China's Solar Price Reset — when policy, overcapacity, and geopolitics reprice the EPC budget

A practical note on why recent PV price moves matter less for the absolute module price than for underwriting assumptions, contract structure, and bankability.

SolarSupply chainPolicyProject finance

The old underwriting assumption is less reliable

For much of 2024 and 2025, one quiet assumption sat underneath solar underwriting: modules would probably keep getting cheaper. Developers, lenders, and investors started treating deflation as an informal buffer that could absorb contingencies, compress LCOE, and soften execution risk.

That assumption deserves to be handled more carefully now. Recent price moves across wafers, cells, and modules were broad-based rather than isolated. At the same time, upstream inputs tightened and China's policy settings shifted in ways that affect exporters' room to discount.

Three forces are intersecting at once

The recent price reset is best understood as the intersection of three forces rather than as a pure demand story. First, policy has changed export economics. Removing VAT export rebates mechanically tightens supplier economics and lifts the procurement baseline.

Second, a sector damaged by overcapacity is trying to restore some discipline. Third, upstream input costs matter. When polysilicon and silver move, the effect travels quickly through the chain and shows up in near-term contracting behaviour.

Why this matters for project finance

For project finance, the question is not whether module prices move three percent or eight percent in a given quarter. The deeper question is what the shift does to cost certainty, schedule certainty, warranty credibility, and the contractual allocation of policy risk.

This is why the issue belongs in documentation and structuring, not only in market commentary. Once policy starts shaping procurement outcomes directly, the line between market risk and contractual risk becomes thinner.

How the underwriting response should change

The first adjustment is to stop treating continued deflation as a quiet base case. Future pricing should be handled as a distribution: flat to modest uplift as the working case, mild deflation only as an upside, and more persistent policy-plus-input pressure as a downside scenario.

The second adjustment is to rebuild EPC contingency logic around actual risk drivers rather than a single flat percentage. Policy changes, input volatility, and execution issues should be separated rather than blended together.

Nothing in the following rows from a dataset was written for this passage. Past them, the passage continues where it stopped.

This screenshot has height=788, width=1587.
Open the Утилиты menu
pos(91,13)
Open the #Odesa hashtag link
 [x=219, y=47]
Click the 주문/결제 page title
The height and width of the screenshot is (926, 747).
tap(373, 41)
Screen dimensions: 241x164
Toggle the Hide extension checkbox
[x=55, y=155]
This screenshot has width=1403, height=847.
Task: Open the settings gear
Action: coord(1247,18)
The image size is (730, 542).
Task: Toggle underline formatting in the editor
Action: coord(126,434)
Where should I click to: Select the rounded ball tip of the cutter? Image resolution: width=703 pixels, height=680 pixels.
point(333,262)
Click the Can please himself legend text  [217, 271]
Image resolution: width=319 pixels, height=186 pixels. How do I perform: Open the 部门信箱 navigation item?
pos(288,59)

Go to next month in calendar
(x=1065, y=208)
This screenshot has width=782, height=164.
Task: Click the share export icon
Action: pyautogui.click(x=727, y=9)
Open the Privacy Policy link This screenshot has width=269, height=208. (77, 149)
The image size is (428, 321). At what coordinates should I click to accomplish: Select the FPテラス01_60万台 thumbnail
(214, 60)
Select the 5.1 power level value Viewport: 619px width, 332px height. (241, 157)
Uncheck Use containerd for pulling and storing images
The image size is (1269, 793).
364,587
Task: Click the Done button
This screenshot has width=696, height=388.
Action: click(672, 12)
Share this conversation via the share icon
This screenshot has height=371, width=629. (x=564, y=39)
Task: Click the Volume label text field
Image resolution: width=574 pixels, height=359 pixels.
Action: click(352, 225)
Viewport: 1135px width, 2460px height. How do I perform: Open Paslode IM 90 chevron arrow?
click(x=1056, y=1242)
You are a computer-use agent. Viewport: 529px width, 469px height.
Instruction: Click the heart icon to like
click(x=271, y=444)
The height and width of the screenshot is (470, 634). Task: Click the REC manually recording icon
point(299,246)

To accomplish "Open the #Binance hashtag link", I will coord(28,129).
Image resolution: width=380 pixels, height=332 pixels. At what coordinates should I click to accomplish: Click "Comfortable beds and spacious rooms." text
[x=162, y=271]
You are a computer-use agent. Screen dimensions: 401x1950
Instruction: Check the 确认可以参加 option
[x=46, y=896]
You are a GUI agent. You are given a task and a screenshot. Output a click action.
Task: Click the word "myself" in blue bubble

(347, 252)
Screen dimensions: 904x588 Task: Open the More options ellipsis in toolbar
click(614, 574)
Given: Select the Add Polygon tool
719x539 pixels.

Bankability is about enforceability, not brochure language

Policy changes also make change-in-law, tariff, and tax allocation more important. If modules are sourced through intermediaries, it becomes critical to make sure policy risk does not leak back through variation orders or ambiguous pass-throughs.

In parallel, margin compression changes how warranties should be viewed. A long-dated warranty is only as useful as the manufacturer's financial resilience and the practical enforceability of claims across jurisdictions.

Closing view

Solar is still economically attractive. The more important shift is that the volatility regime has changed. Policy is no longer something that sits outside the cost curve and occasionally interrupts it.

In that environment, the winners are less likely to be the teams with the most aggressive price forecasts and more likely to be the teams that structure clean risk allocation, build redundancy into execution, and underwrite bankability with more realism.